[start DATA PROVIDED]
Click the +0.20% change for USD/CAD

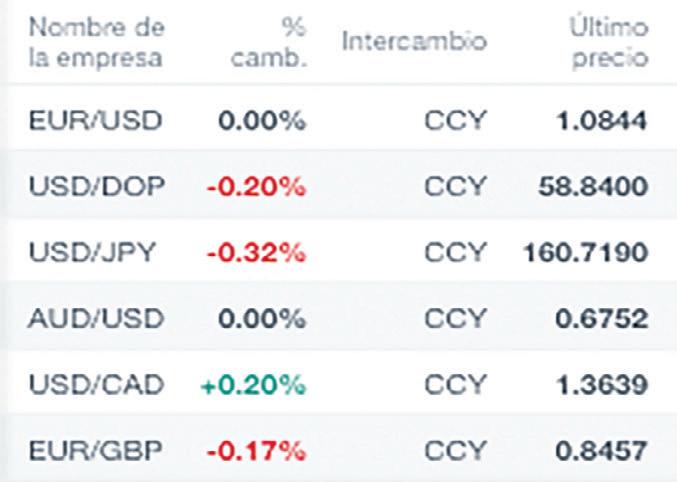tap(251, 385)
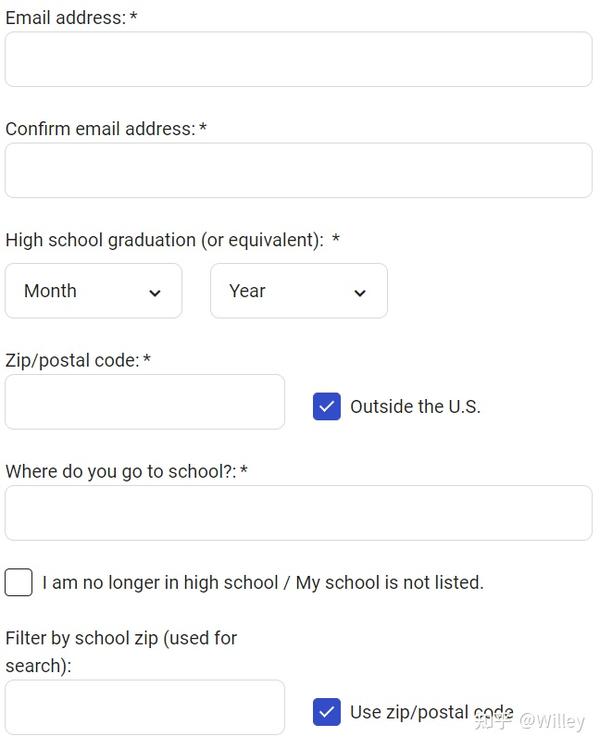Click the "Where do you go to school?" label
This screenshot has height=749, width=600.
click(120, 471)
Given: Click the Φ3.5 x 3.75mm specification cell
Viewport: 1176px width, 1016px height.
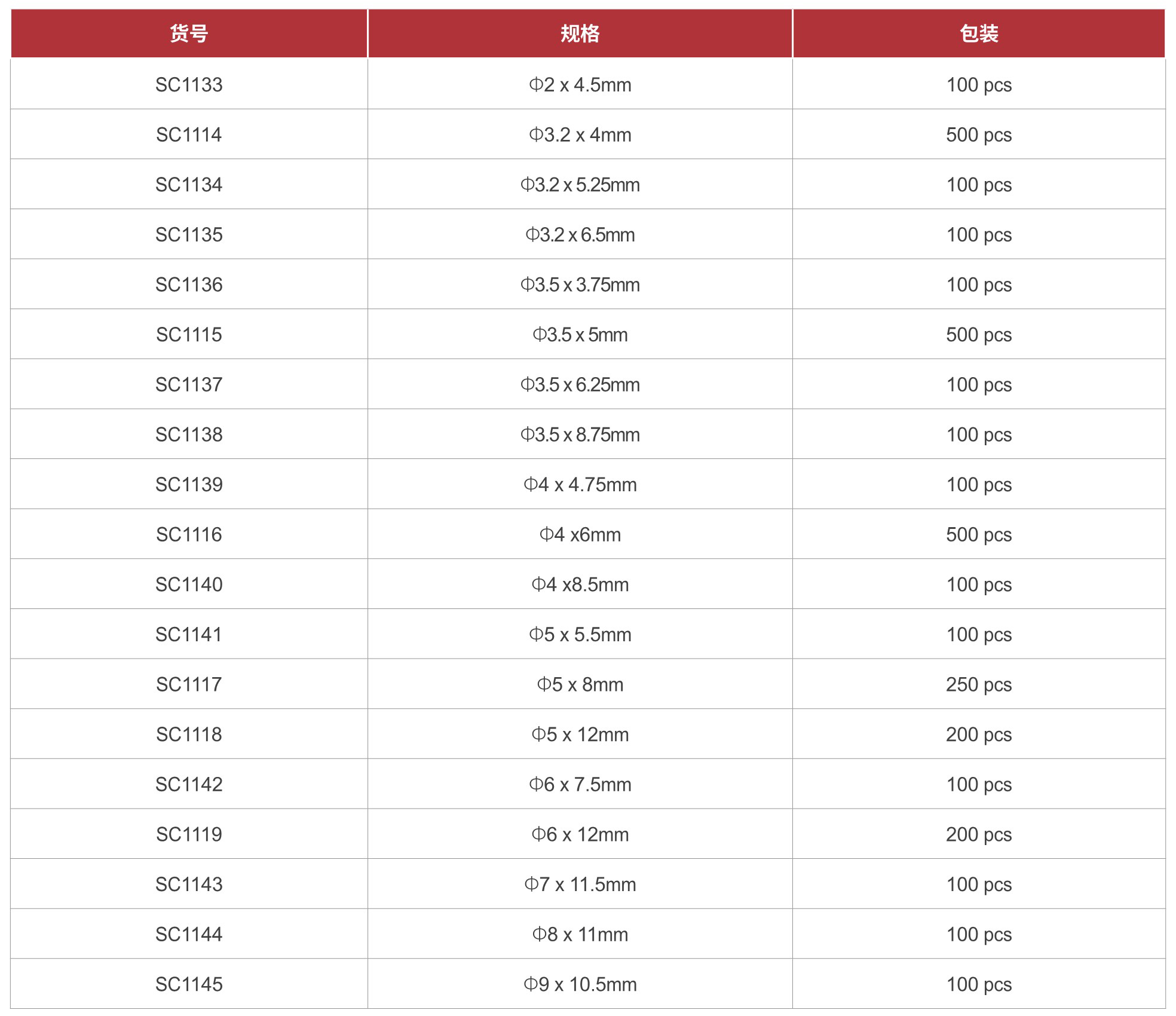Looking at the screenshot, I should pyautogui.click(x=580, y=285).
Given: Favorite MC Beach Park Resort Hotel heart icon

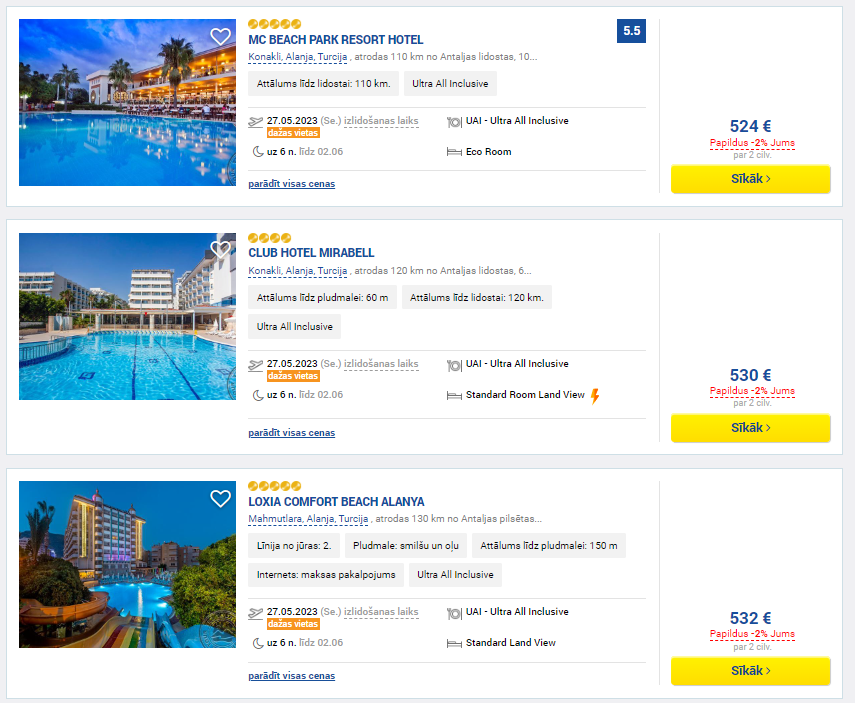Looking at the screenshot, I should click(220, 37).
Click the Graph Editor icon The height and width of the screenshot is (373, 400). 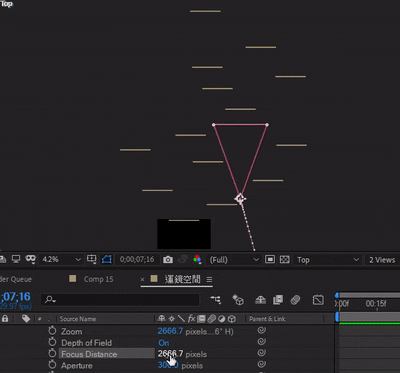[x=318, y=300]
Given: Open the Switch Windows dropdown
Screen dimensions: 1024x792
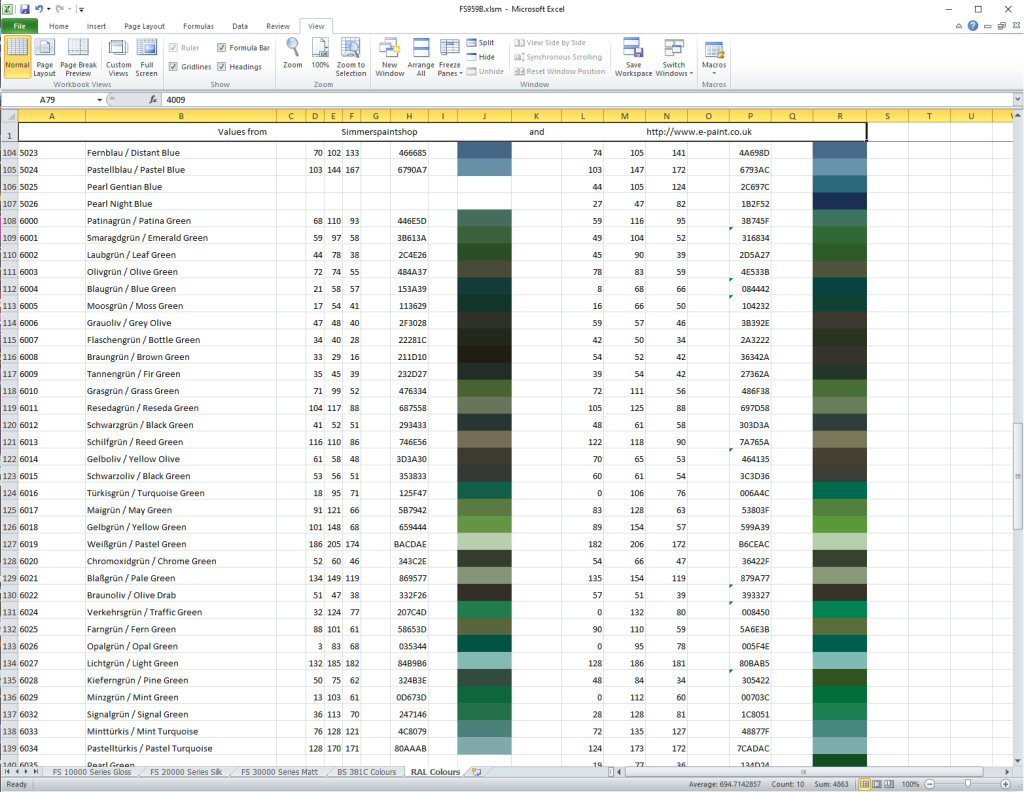Looking at the screenshot, I should point(674,57).
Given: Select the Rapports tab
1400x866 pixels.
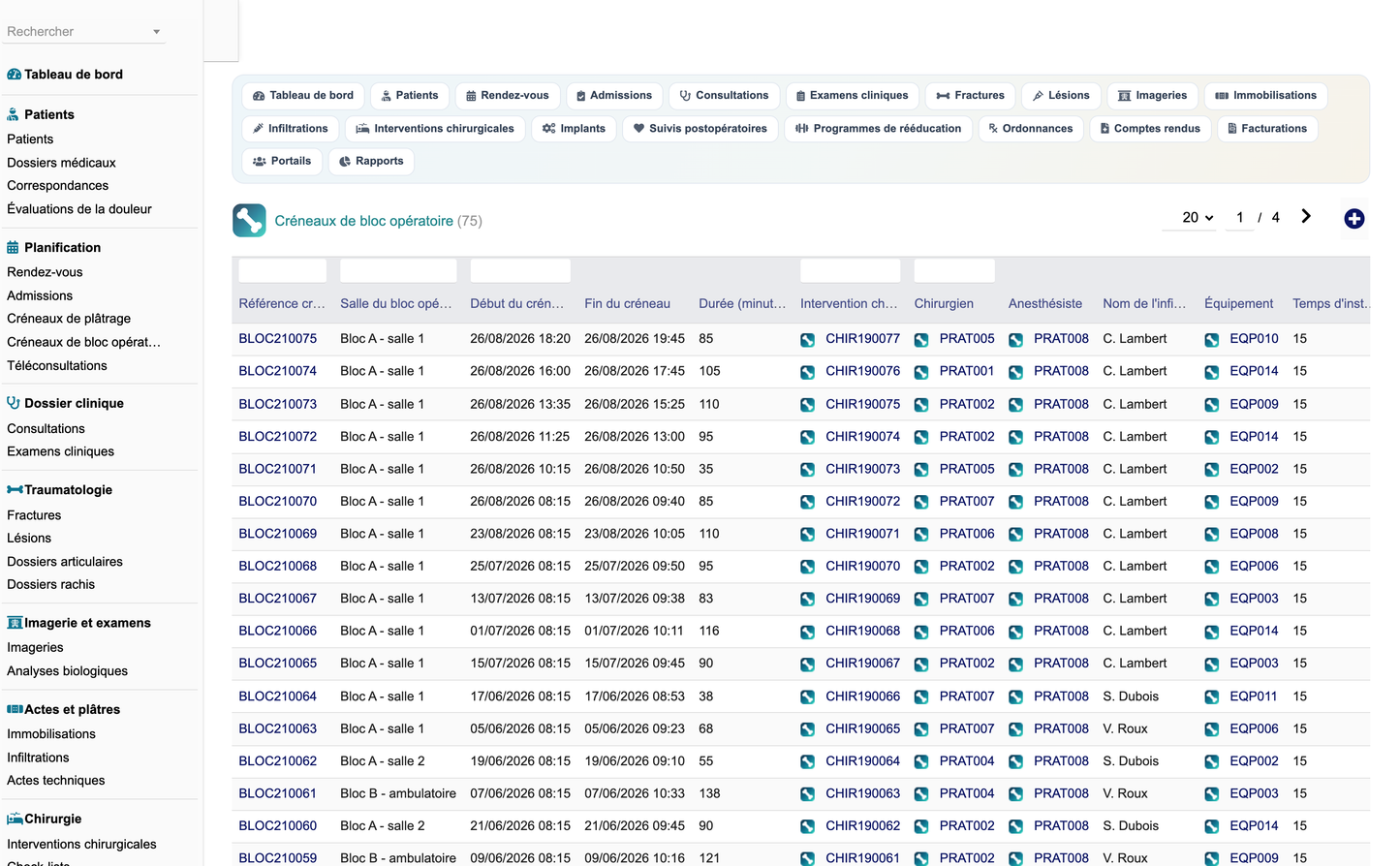Looking at the screenshot, I should click(x=371, y=161).
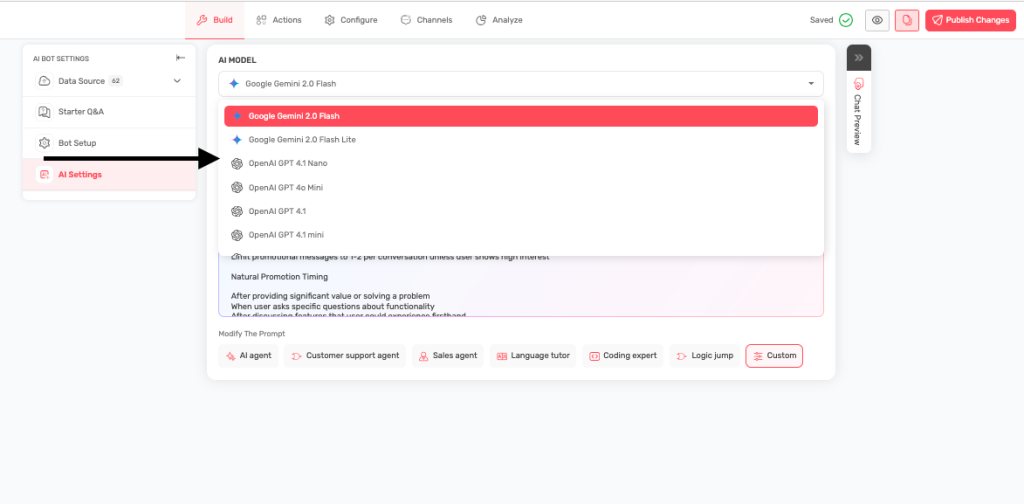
[end DATA PROVIDED]
- _REQUIRED TASK_: Reproduce the rows above verbatim, starting at the line that contains "Given: Open the Switch Windows dropdown" and ending at the close of the rows, with both ends included. Leave the pictures out of your answer.

- _TASK RESULT_:
Given: Open the Switch Windows dropdown
Screen dimensions: 1024x792
Looking at the screenshot, I should point(674,57).
Given: Select the Rapports tab
1400x866 pixels.
Looking at the screenshot, I should click(x=371, y=161).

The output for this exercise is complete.